10. Februar 2023
Ich muss zugeben, einen unbeschwerten Start in mein Erasmus-Auslandssemester hatte ich nicht. Pub-Abende, Gruppenausflüge und Städtetrips, ein lockeres Ankommen an der neuen Uni – das hat am Anfang noch nicht so funktioniert wie erhofft. Durch meine übrigen Prüfungen, die ich noch für meine Heimatuni absolvieren muss, konnte ich nicht so unbeschwert in Belfast ankommen. Rückblickend hätte ich das anders geplant. Damit es euch in eurem Auslandsaufenthalt nicht so geht wie mir, will ich euch meinen Ratschlag mitgeben.
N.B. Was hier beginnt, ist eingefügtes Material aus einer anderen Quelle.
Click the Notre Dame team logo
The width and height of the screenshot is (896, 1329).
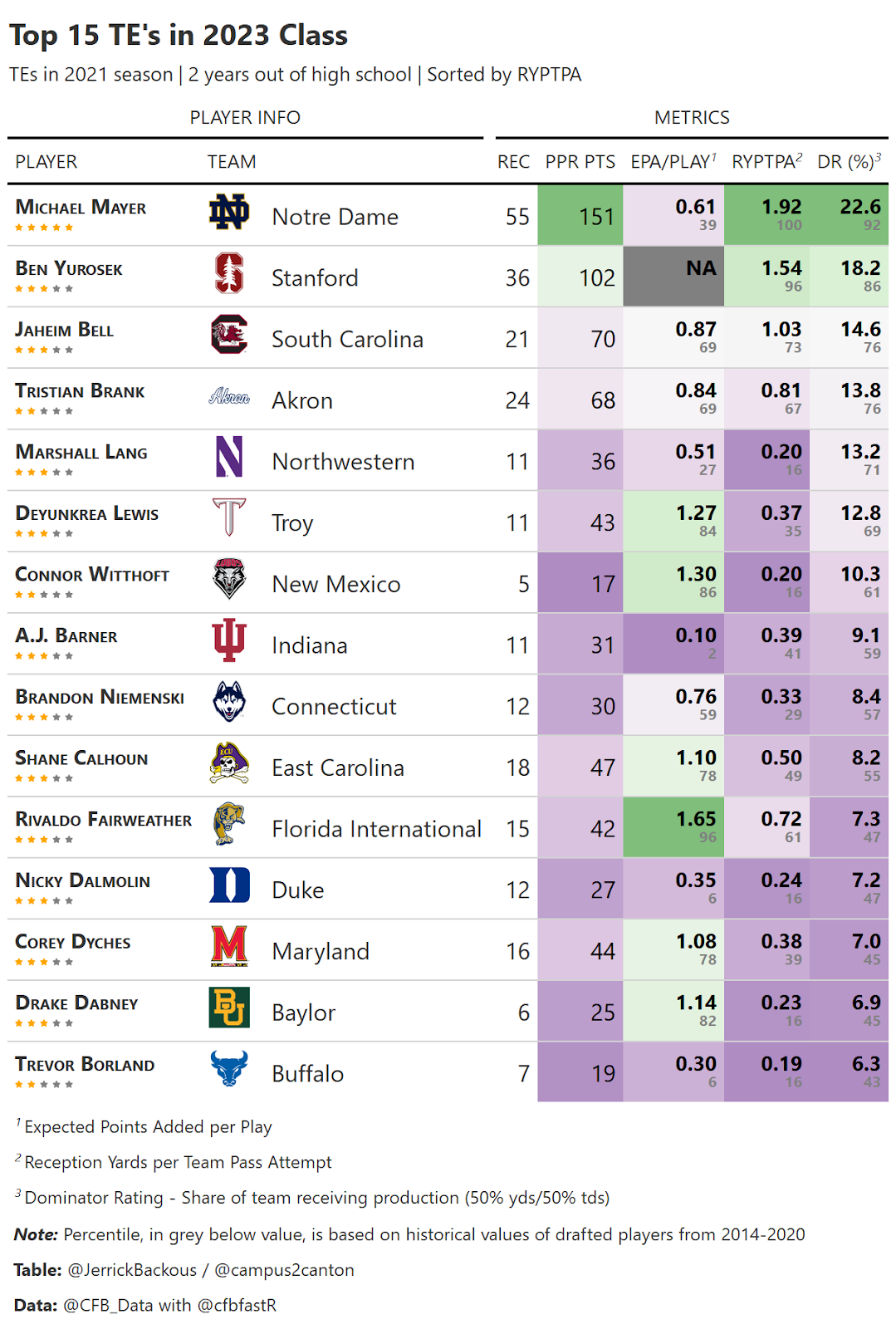tap(228, 213)
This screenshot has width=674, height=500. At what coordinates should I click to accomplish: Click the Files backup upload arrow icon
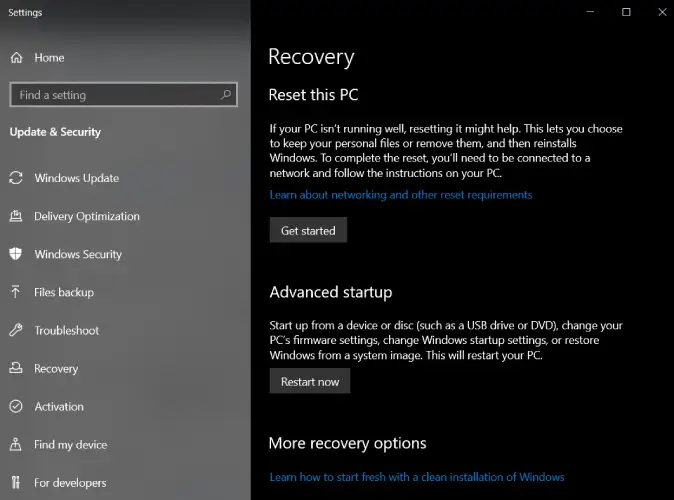tap(16, 292)
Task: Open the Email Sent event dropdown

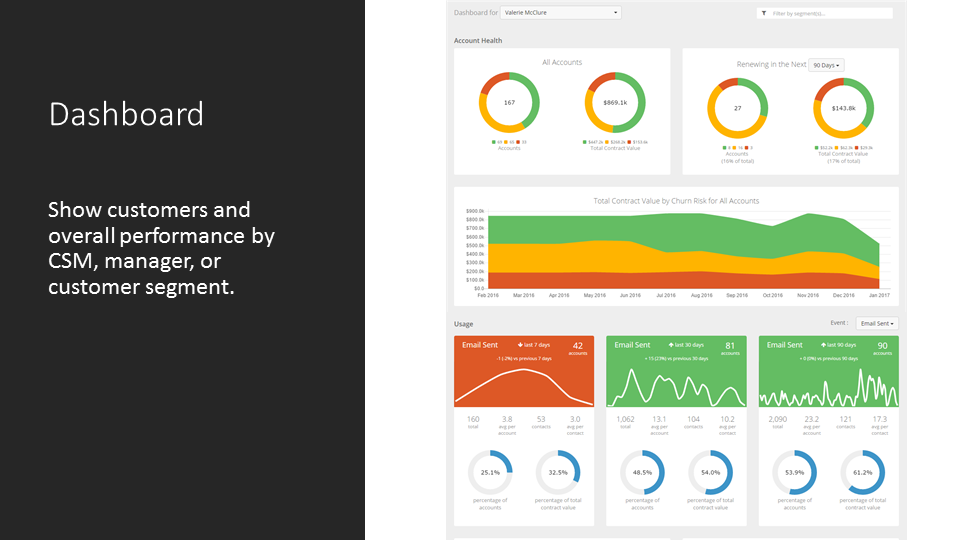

Seit Anfang Januar bin ich in Belfast und studiere an der Queen’s University. Hier beginnt das Semester Mitte Januar und endet Anfang Juni. Der Rhythmus von Sommer- und Wintersemester an meiner Münchner Universität ist dadurch überhaupt nicht kompatibel mit dem Rhythmus meiner Gastuniversität. Ich bin mitten im Wintersemester aus München abgereist und starte in Belfast in das „Sommer“semester. Während sich in München das Wintersemester jetzt langsam dem Ende neigt, bedeutet das vor allem eins: Die Prüfungszeit erreicht ihre Hochphase. Hier in Belfast will ich voller Neugier und Unternehmungslust die Stadt und das Land entdecken – müsste aber gleichzeitig für die Prüfungen in München büffeln. Würde ich jede Prüfung aus München durchziehen, so hätte ich jetzt drei Online-Klausuren und zwei Hausarbeiten. Das ist eigentlich ein durchschnittliches Pensum für ein Soziologie-Semester in Vollzeit an meiner Uni. Aber ihr könnt euch vorstellen, dass das mit einem sich überschneidenden Auslandssemester einfach nicht funktioniert. Ich war sehr optimistisch am Anfang meines Wintersemesters. „Ich arbeite für die Hausarbeiten einfach vor, bevor es nach Belfast geht“, habe ich ernsthaft zu mir selbst gesagt. Was mich aber am meisten beschäftigt hat, bevor ich abgereist bin: der Auszug aus meiner Wohnung.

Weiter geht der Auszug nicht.